Everything else was replaceable.
She raised her eyes from the computer screen and looked out the window. The only thing she saw was the façade on the other side of Birger Jarlsgatan. Another office full of other people; she had no idea what they were working on, she didn’t know a single one of them. Most of the daylight hours, day after day, year after year, they spent thirty metres from each other and saw one another more than they saw their own families.
A nine-hour workday, if she didn’t work through lunch, and half an hour’s travel time in rush-hour traffic. It gave her scarcely an hour and a half each day with Axel, an hour and a half when he was tired and cranky after eight hours with twenty other children at the day-care centre, and she was tired and cranky after nine hours of demands and stress at her job.
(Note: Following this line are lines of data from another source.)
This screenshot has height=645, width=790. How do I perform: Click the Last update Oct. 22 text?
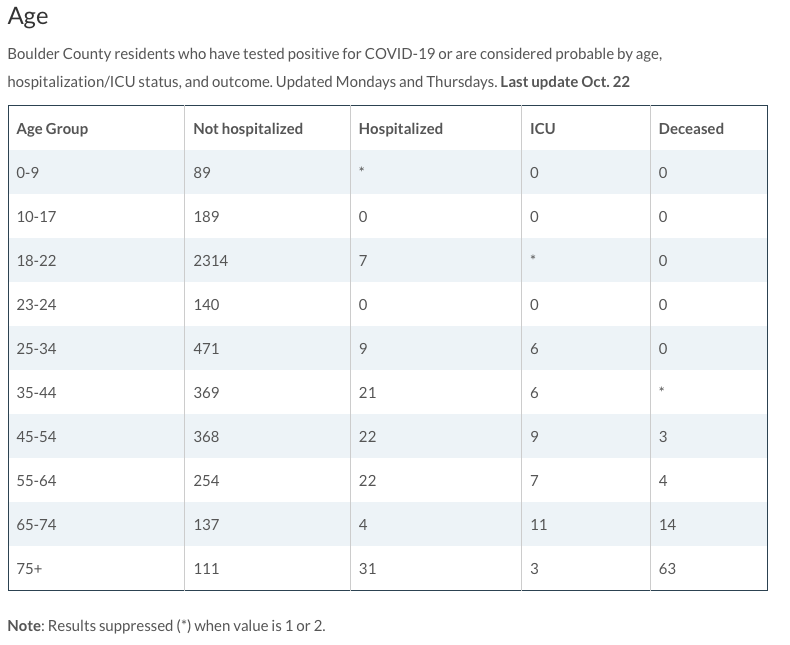tap(565, 82)
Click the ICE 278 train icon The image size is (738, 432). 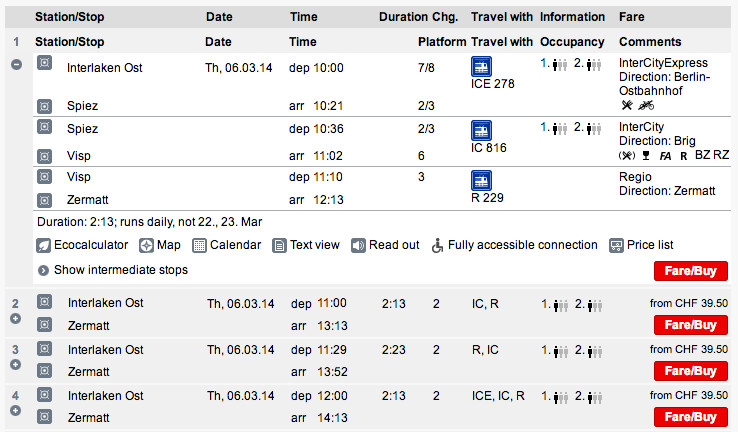click(x=481, y=66)
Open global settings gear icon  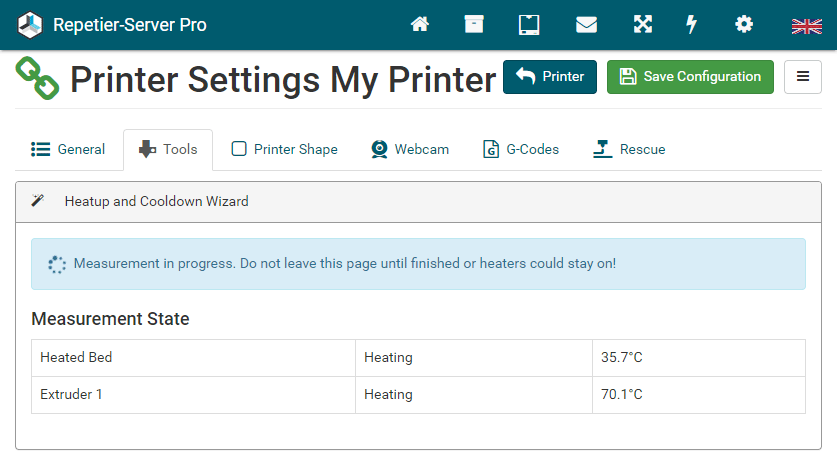click(744, 25)
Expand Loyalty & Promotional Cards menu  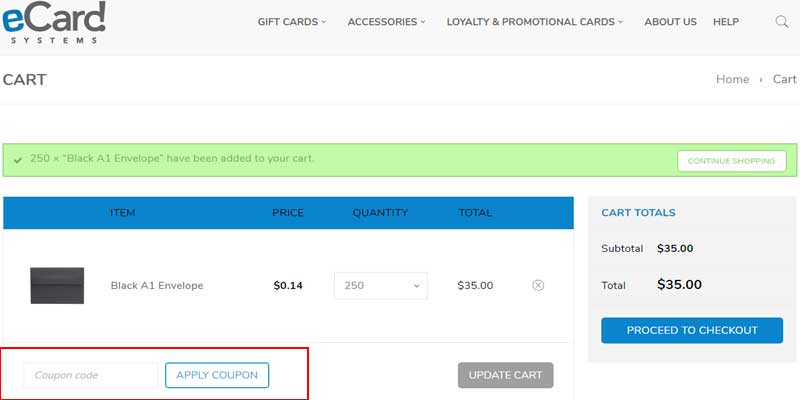tap(535, 22)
And then at eight o’clock, after he went to bed, she and Henrik would have their time together. The grown-up hour. That was when they were supposed to sit in peace and quiet and see to it that their relationship was fantastic, talk about their day, take an interest in each other’s work, what had happened, share their thoughts. And then somehow manage to make heartfelt love with each other when they finally tumbled into bed. According to the Sunday supplements, that was how they should ensure their marriage would last. And then, of course, plan short romantic trips and get a babysitter so they could have their own gilt-edged time together. If there had been a slave available who could go grocery shopping, drive Axel to swimming lessons, get involved in the parents’ group at the day-care centre, prepare dinner, wash clothes, call the plumber and ask him to fix the leak underneath the kitchen counter, do the ironing, make sure all the bills got paid on time, clean the house, open all the window envelopes and take care of all the family’s social contacts, then it might have been possible. What she wanted most of all was to be able to sleep an entire weekend. Undisturbed. To see whether there was any possibility of getting rid of the exhaustion she felt, the weariness that permeated marrow and bone and longed only for things to get done without her participation.